Apathy or depression — the other person manipulates you and your feelings, and you trust him completely. This is the stage of psychological self-destruction with a lot of negative emotions, and there seems to be no way out.
Can you see yourself at one of these points? Which stage describes your condition?
When you are searching for answers to the question “What am I?”, why are there only other people that you believe? You get upset, you are in a bad mood, you are ashamed, hurt and anxious almost all the time. The opinion of significant people — for example, your boss, children, husband / wife — is especially important to you.
You betray yourself and your desires for the sake of others, thinking: “I will be happy when he / she is happy, when my children are happy”.
Imagine this situation at work (imagine yourself as a storyteller):
I start a new job with great enthusiasm and willingness to remove mountains, to change everything and bring the company to a new level (after all, this is what we all say during our job interviews).

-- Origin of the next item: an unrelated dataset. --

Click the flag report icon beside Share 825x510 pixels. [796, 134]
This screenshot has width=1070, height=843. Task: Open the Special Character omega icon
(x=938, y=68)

On the very first working day, I find myself completely overwhelmed. Everything that was told me at the interview is not exactly the same as it is in real life. Maybe my expectations were too high, or maybe I did not ask the right questions. However, I am not scared! I begin to raise new processes, systems, cooperations, while the rest of the workers who are used to the old regime do not understand why am I trying so hard, but it does not stop me. My boss is happy that I have decided to take more responsibility than I should, praises me all the time and supports me morally, but does not help with improving processes and maintaining internal policies within the company. And I think: “Well, maybe I am not good at explaining, I should try harder”. I prepare a presentation, describing the potential of what is possible in the future, ways to create it and changes that are necessary. He says: “Well, you amaze me! Where did you get so many ideas and enthusiasm? You just cannot stop! BUT in our company everything works differently”. Then I decide to take a course on negotiation — maybe I need to understand how to work with objections. Maybe the problem is me, I need to explain better. After several races, I get tired, give up and start to tell everyone: “They do not appreciate me, I want to do so many things here, I want to lead this company to a better future, but they do not appreciate me. How can I change my boss and succeed in this position?”
Have you noticed how the hero of the story changes his role from a savior to a dictator and ends up like a victim? Maybe you had a similar situation?
We have had this type / paradigm of relationship since childhood. We have been familiar with it for a long time, and well, we find ourselves in it again and again — from one job to another, from one relationship to another.
We can read books, take courses, listen to lectures, but this thing is very difficult to change. We continue to train codependency in all our relationships.
When we get tired of such relationships or work, a new opportunity appears — a new relationship or a new interesting job. But further scenario remains the same. We are using the same scheme with a new job opportunity, in a new relationship. Is it Steven Spielberg who makes all films according to one script?
How can you enter a healthy relationship model?
Understand and accept that you need to change: “The way I behave does not work, something needs to be changed”.
Work on yourself, by your own or with a professional.
Work through your fears and feeling of inadequacy.
Love yourself in any circumstances, in any conditions.
Reanimate your sensitivity and start trying to trust your emotions and instincts.
Understand where your responsibility ends and where the other person’s begins.
Love yourself in any state, in any form, with any past.